A word-for-word restatement of the data is what is needed.

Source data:
━━━━━━━━
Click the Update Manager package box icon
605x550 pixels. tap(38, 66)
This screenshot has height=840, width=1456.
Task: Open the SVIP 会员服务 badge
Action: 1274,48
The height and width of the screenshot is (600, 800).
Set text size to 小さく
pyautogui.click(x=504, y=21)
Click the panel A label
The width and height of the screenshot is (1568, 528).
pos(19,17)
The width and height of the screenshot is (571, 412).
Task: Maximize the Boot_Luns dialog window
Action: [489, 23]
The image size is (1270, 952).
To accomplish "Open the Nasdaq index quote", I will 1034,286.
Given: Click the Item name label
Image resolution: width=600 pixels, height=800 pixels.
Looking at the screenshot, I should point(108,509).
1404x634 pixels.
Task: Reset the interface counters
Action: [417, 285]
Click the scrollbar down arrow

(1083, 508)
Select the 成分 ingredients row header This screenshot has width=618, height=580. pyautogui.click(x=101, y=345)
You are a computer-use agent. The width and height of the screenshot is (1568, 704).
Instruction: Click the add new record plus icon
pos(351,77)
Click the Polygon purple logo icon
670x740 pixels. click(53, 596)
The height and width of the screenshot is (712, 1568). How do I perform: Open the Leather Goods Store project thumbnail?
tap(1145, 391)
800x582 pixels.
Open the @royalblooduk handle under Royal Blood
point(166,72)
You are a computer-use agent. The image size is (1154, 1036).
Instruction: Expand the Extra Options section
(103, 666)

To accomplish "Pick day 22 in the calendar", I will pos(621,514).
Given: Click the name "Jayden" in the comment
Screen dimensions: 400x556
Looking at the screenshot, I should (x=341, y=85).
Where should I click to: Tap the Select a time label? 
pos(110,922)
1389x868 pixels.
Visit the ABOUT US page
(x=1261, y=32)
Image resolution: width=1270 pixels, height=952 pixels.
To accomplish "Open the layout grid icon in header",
━━━━━━━━
### TASK ANSWER
Click the Update Manager package box icon
605x550 pixels. tap(38, 66)
This screenshot has height=840, width=1456.
Task: Open the SVIP 会员服务 badge
Action: 1274,48
The height and width of the screenshot is (600, 800).
Set text size to 小さく
pyautogui.click(x=504, y=21)
Click the panel A label
The width and height of the screenshot is (1568, 528).
pos(19,17)
The width and height of the screenshot is (571, 412).
Task: Maximize the Boot_Luns dialog window
Action: [489, 23]
The image size is (1270, 952).
To accomplish "Open the Nasdaq index quote", I will 1034,286.
Given: Click the Item name label
Image resolution: width=600 pixels, height=800 pixels.
Looking at the screenshot, I should point(108,509).
1404x634 pixels.
Task: Reset the interface counters
Action: [417, 285]
Click the scrollbar down arrow

(1083, 508)
Select the 成分 ingredients row header This screenshot has width=618, height=580. pyautogui.click(x=101, y=345)
You are a computer-use agent. The width and height of the screenshot is (1568, 704).
Instruction: Click the add new record plus icon
pos(351,77)
Click the Polygon purple logo icon
670x740 pixels. click(53, 596)
The height and width of the screenshot is (712, 1568). How do I perform: Open the Leather Goods Store project thumbnail?
tap(1145, 391)
800x582 pixels.
Open the @royalblooduk handle under Royal Blood
point(166,72)
You are a computer-use agent. The image size is (1154, 1036).
Instruction: Expand the Extra Options section
(103, 666)

To accomplish "Pick day 22 in the calendar", I will pos(621,514).
Given: Click the name "Jayden" in the comment
Screen dimensions: 400x556
Looking at the screenshot, I should (x=341, y=85).
Where should I click to: Tap the Select a time label? 
pos(110,922)
1389x868 pixels.
Visit the ABOUT US page
(x=1261, y=32)
Image resolution: width=1270 pixels, height=952 pixels.
To accomplish "Open the layout grid icon in header",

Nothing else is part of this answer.